SUPPLIED PASSAGE
Kavli Affiliate: Clifford Kentros, Menno Witter, Stefan Blankvoort
| Authors: Joachim Schweder Grimstvedt, Andrew M. Shelton, Anna Hoerder-Suabedissen, David K. Oliver, Christin H. Berndtsson, Stefan Blankvoort, Rajeevkumar Raveendran Nair, Adam M. Packer, Menno P. Witter and Clifford G. Kentros
| Summary:
Accurate anatomical characterizations are necessary to investigate neural circuitry on a fine scale, but for the rodent claustrum complex (CC) this has yet to be fully accomplished. The CC is generally considered to comprise two major subdivisions, the claustrum (CL) and the dorsal endopiriform nucleus (DEn), but regional boundaries to these areas are highly debated. To address this, we conducted a multifaceted analysis of fiber- and cyto-architecture, genetic marker expression, and connectivity using mice of both sexes, to create a comprehensive guide for identifying and delineating borders to the CC. We identified four distinct subregions within the CC, subdividing both the CL and the DEn into two. Additionally, we conducted brain-wide tracing of inputs to the entire CC using a transgenic mouse line. Immunohistochemical staining against myelin basic protein (MBP), parvalbumin (PV), and calbindin (CB) revealed intricate fiber-architectural patterns enabling precise delineations of the CC and its subregions. Myelinated fibers were abundant in dorsal parts of the CL but absent in ventral parts, while parvalbumin labelled fibers occupied the entire CL. Calbindin staining revealed a central gap within the CL, which was also visible at levels anterior to the striatum. Furthermore, cells in the CL projecting to the retrosplenial-cortex were located within the myelin sparse area. By combining our own experimental data with digitally available datasets of gene expression and input connectivity, we could demonstrate that the proposed delineation scheme allows anchoring of datasets from different origins to a common reference framework.

RECORDS
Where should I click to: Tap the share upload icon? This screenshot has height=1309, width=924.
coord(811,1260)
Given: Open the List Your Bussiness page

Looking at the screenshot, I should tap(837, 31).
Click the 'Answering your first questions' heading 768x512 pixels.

...

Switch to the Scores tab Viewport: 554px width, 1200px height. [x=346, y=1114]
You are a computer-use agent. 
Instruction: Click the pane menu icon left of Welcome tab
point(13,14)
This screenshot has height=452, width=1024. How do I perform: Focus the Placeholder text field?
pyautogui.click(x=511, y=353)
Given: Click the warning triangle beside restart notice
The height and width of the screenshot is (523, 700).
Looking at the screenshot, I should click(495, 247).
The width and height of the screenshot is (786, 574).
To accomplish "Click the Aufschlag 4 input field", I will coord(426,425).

==

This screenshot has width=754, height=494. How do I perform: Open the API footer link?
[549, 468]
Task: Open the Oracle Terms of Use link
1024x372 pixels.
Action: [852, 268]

YOUR ASSIGNMENT
Reproduce the full text on the claustrum complex study, preserving every word and character.

YOUR RESPONSE
Kavli Affiliate: Clifford Kentros, Menno Witter, Stefan Blankvoort
| Authors: Joachim Schweder Grimstvedt, Andrew M. Shelton, Anna Hoerder-Suabedissen, David K. Oliver, Christin H. Berndtsson, Stefan Blankvoort, Rajeevkumar Raveendran Nair, Adam M. Packer, Menno P. Witter and Clifford G. Kentros
| Summary:
Accurate anatomical characterizations are necessary to investigate neural circuitry on a fine scale, but for the rodent claustrum complex (CC) this has yet to be fully accomplished. The CC is generally considered to comprise two major subdivisions, the claustrum (CL) and the dorsal endopiriform nucleus (DEn), but regional boundaries to these areas are highly debated. To address this, we conducted a multifaceted analysis of fiber- and cyto-architecture, genetic marker expression, and connectivity using mice of both sexes, to create a comprehensive guide for identifying and delineating borders to the CC. We identified four distinct subregions within the CC, subdividing both the CL and the DEn into two. Additionally, we conducted brain-wide tracing of inputs to the entire CC using a transgenic mouse line. Immunohistochemical staining against myelin basic protein (MBP), parvalbumin (PV), and calbindin (CB) revealed intricate fiber-architectural patterns enabling precise delineations of the CC and its subregions. Myelinated fibers were abundant in dorsal parts of the CL but absent in ventral parts, while parvalbumin labelled fibers occupied the entire CL. Calbindin staining revealed a central gap within the CL, which was also visible at levels anterior to the striatum. Furthermore, cells in the CL projecting to the retrosplenial-cortex were located within the myelin sparse area. By combining our own experimental data with digitally available datasets of gene expression and input connectivity, we could demonstrate that the proposed delineation scheme allows anchoring of datasets from different origins to a common reference framework.